I finished The Player Of Games today, after reading it non-stop (besides working and sleeping, of course) over a day and a half. I will definitely be getting more Ian M. Banks books in the next couple of weeks, as soon as I figure out the ordering of the Culture series.
His writing has an immersive quality that is hard to pin down, but which on this book I attribute to a well-timed balance between the characters' motivations and the backdrop they move against.
Sci-Fi can be pedantic or too fuzzy at times, but I haven't seen that yet in any of Banks's books - science is hinted at, there are (obviously) aliens and spaceships involved, but it doesn't really matter - the characters and the emphasis on the game would hold the book together even if it wasn't Sci-Fi.

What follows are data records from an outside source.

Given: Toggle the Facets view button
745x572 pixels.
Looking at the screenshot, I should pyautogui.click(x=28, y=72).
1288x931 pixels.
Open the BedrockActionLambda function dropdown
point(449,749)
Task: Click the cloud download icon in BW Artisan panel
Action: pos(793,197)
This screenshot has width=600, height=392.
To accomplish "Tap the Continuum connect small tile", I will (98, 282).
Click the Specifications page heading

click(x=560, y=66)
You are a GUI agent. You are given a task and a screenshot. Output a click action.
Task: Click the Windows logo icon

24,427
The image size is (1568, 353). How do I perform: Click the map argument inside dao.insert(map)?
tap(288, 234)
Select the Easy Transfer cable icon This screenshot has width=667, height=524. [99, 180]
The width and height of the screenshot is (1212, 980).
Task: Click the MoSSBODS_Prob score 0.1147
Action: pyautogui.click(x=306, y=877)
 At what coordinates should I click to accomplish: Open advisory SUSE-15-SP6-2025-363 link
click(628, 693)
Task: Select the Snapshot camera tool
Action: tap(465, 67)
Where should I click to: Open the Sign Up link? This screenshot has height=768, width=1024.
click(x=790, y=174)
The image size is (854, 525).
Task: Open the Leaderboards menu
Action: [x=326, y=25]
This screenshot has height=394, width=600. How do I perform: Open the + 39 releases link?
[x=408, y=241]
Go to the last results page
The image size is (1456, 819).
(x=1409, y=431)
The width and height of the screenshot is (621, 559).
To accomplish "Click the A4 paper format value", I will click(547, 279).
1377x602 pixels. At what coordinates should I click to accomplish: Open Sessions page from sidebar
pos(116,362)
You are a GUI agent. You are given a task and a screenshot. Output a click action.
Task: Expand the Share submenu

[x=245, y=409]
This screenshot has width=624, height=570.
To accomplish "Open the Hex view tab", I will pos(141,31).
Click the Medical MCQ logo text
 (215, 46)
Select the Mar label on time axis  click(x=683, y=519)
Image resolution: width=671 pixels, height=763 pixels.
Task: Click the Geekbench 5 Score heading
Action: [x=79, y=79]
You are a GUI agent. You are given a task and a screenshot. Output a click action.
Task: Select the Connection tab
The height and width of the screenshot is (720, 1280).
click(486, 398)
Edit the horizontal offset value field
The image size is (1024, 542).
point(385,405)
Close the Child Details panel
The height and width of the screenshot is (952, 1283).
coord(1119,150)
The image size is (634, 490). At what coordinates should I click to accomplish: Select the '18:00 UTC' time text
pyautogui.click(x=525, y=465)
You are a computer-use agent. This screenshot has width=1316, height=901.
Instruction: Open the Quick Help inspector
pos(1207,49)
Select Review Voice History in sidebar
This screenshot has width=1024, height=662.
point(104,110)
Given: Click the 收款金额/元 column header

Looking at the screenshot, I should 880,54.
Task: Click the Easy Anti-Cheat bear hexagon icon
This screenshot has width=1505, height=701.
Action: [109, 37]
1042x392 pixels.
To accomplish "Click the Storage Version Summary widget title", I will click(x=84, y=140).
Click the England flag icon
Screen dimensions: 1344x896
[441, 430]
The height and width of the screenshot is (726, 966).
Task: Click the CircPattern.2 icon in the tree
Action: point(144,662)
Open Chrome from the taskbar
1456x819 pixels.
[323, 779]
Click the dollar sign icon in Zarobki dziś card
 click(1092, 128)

In the afternoon, we went to see Cars, and I rate it as utterly, utterly brilliant. Besides pushing animation tech even further (the particle simulations for dust are amazingly believable), the sheer amount of detail is astounding.
The car stickers, the audience doing the "wave" with their headlights, the landscapes, the little car-shaped insects (loved the Beetle), even the cameos at the end make me want to grab the DVD as soon as it's out and watch it again and again.
Sure, the plot has a few awkward pauses, but the characters are enthralling - you quickly forget that you're watching talking cars, so good are the visual clues that anthropomorphize them.
And now, to upgrade my iMac to 10.4.7 and play around with MailTags, catch up on the iSync changes, etc.